Saturday, January 13, 2018

'The Post:' A Once and Future America

Tom Hanks as Ben Bradlee and Meryl Streep as Katharine Graham in 'The Post'
To count the number of films that have thrilled me more than The Post, I wouldn’t need more than one hand.
This intimate epic spotlighting the exposure of the Pentagon Papers features Tom Hanks shedding his gentleness to play likeable tough guy Ben Bradlee, editor of the Washington Post.

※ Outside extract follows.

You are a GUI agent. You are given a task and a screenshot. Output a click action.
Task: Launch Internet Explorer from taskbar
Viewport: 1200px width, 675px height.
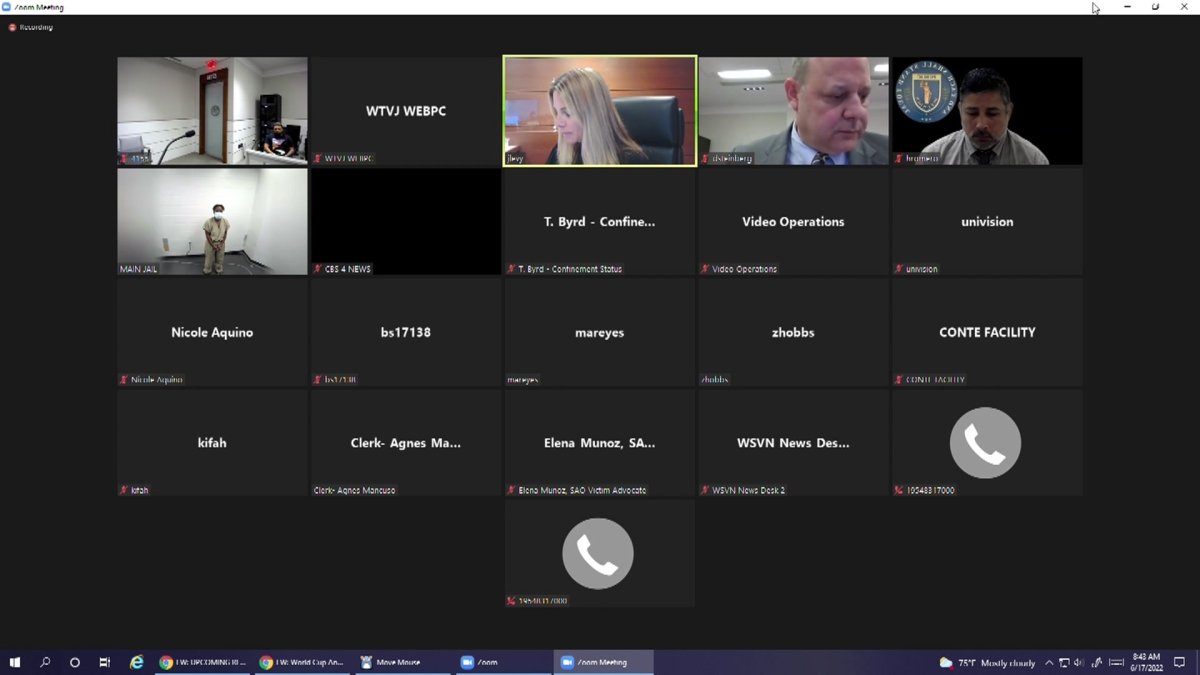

He watches in admiration as publisher Katharine Graham (Meryl Streep) transforms herself from an uncertain heiress to a courageous American journalist whose decision to publish helped end the U.S. government’s criminal waste of thousands of lives in the Vietnam War.
The moving drama — witty, urgent, humane — is deftly directed by Steven Spielberg, and who but John Williams could deliver such a suspenseful and heroic score.
The film, which bookends Alan J. Pakula’s 1976 film All the President’s Men quite deliberately, has a strong and well-handled feminist vibe too, as all these all-knowing old white guys try to bully the one tentative woman on whom the fate of the nation now depends.
Bart and I had a frisson when we unexpectedly saw our friend Ben Livingston suddenly appear on screen in a key dramatic scene.
The audience was mostly people of a certain age, probably longing for a time when the American press could save this nation from itself. A time long gone.
But if that isn’t the once and future America up there on screen, it should be.